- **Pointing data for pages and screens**

____

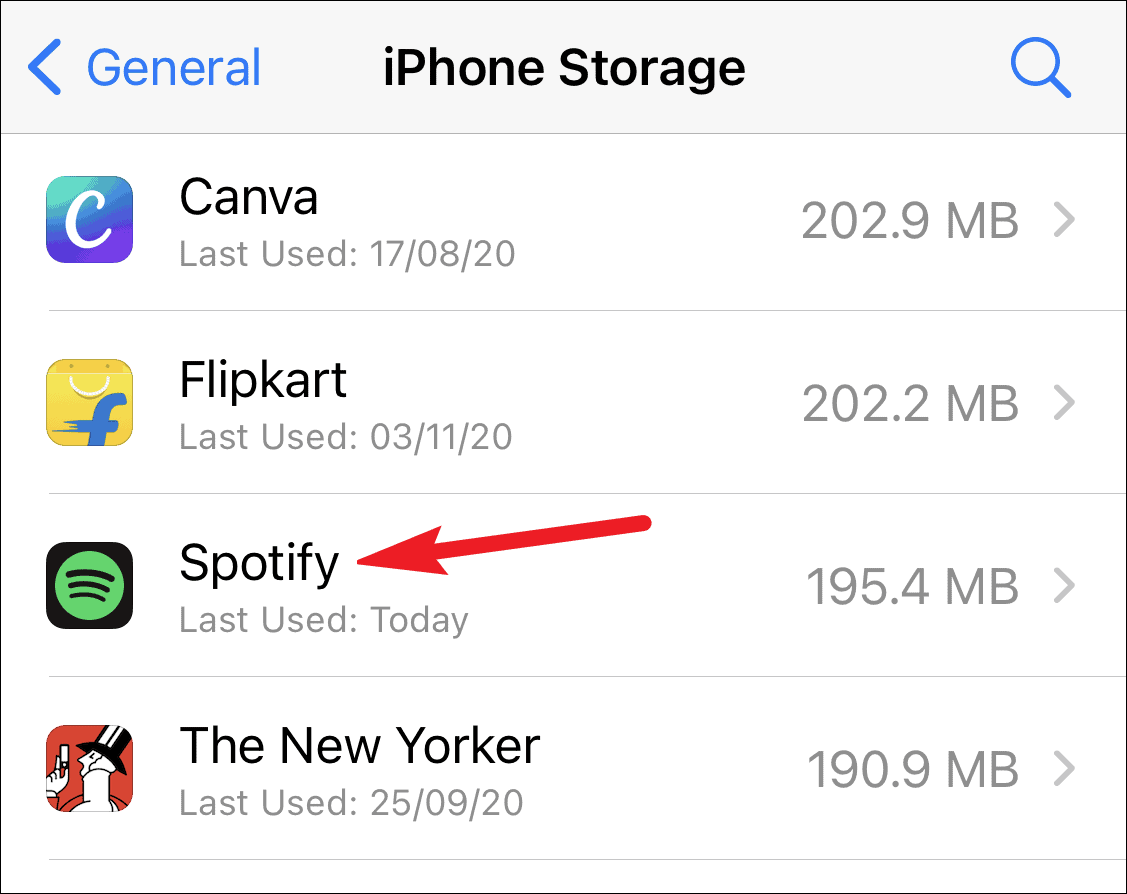The height and width of the screenshot is (894, 1127).
Task: Select the Canva app name
Action: click(x=249, y=197)
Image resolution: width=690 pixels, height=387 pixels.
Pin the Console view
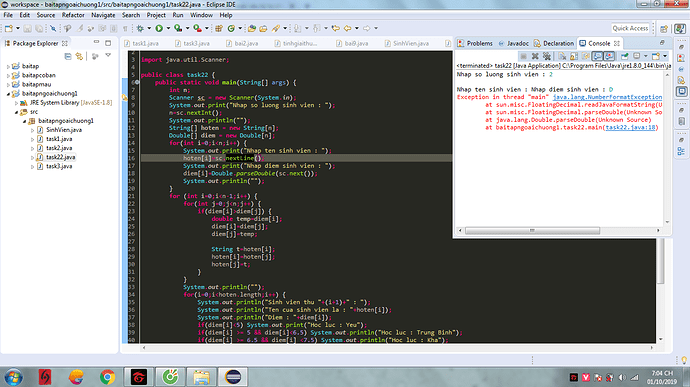pos(625,56)
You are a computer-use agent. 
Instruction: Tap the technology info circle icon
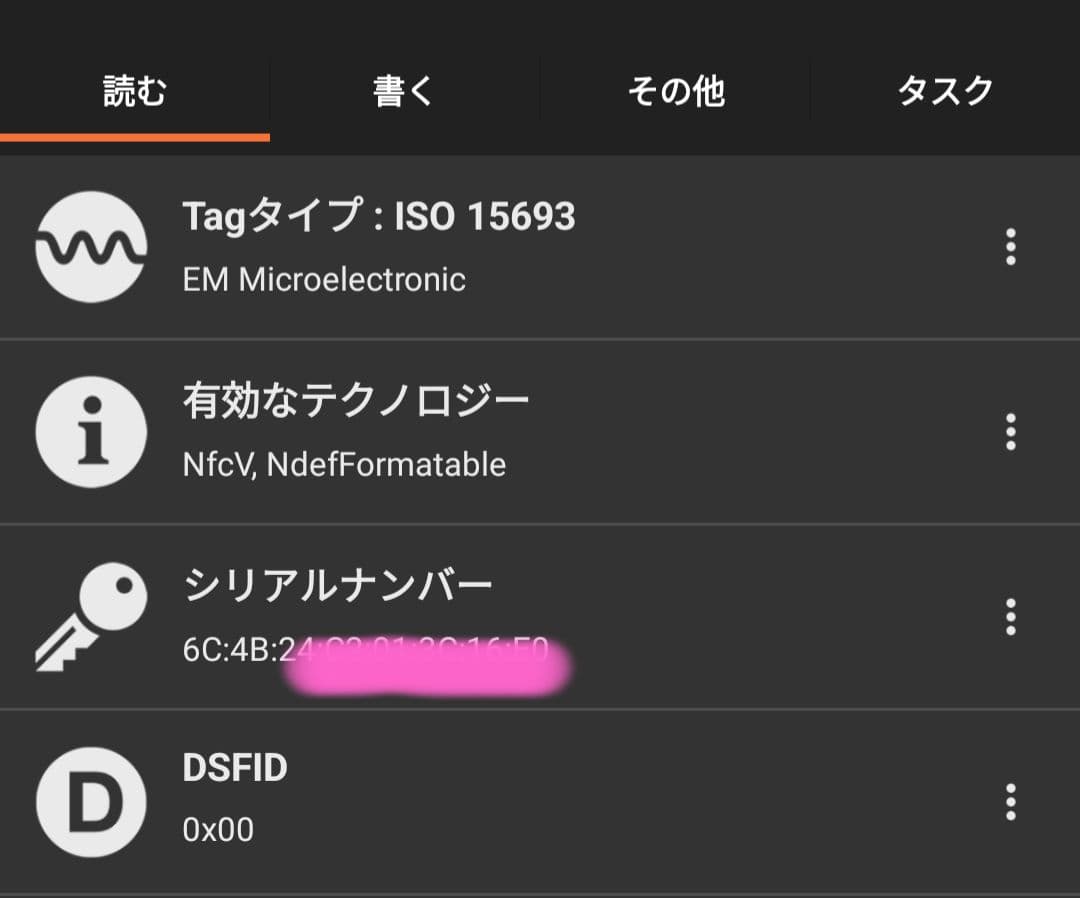(x=90, y=431)
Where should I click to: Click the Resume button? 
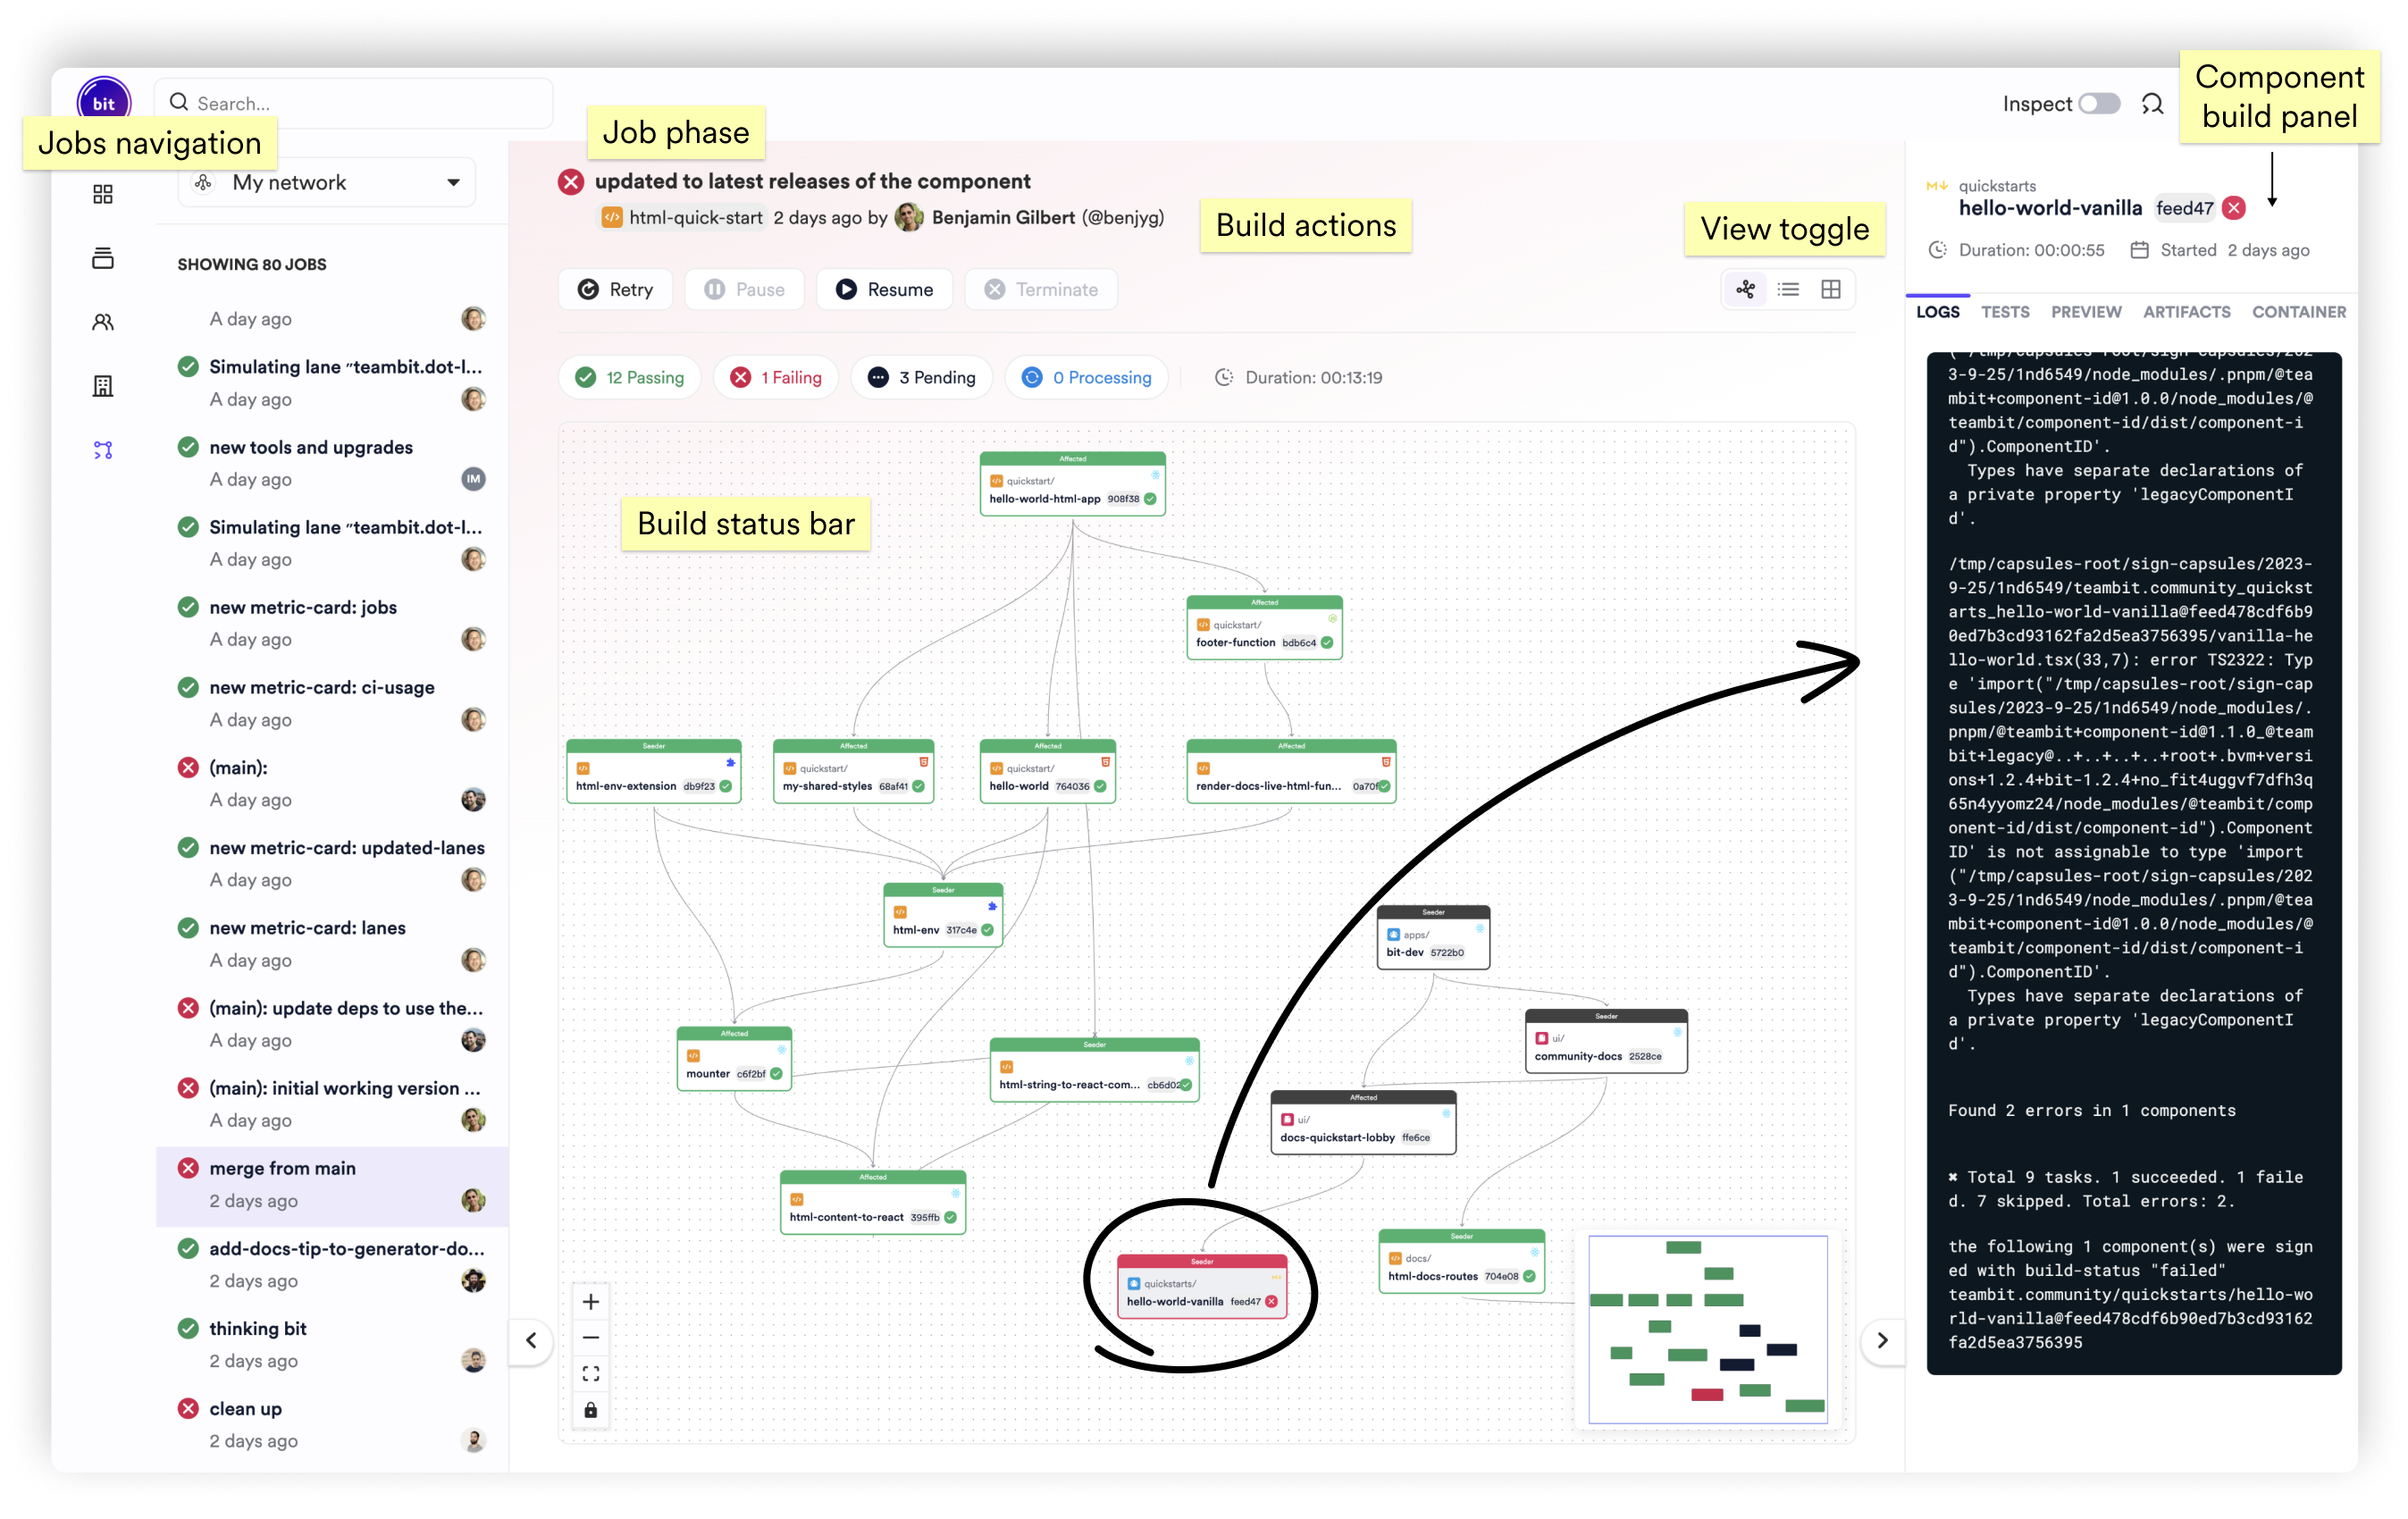click(x=885, y=290)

____

Copy the listing word for word, from its beginning through the line that contains "pos(625,56)", with both ends included. Leave the pictures out.

The height and width of the screenshot is (894, 1127).
Task: Select the Canva app name
Action: click(x=249, y=197)
Image resolution: width=690 pixels, height=387 pixels.
Pin the Console view
pos(625,56)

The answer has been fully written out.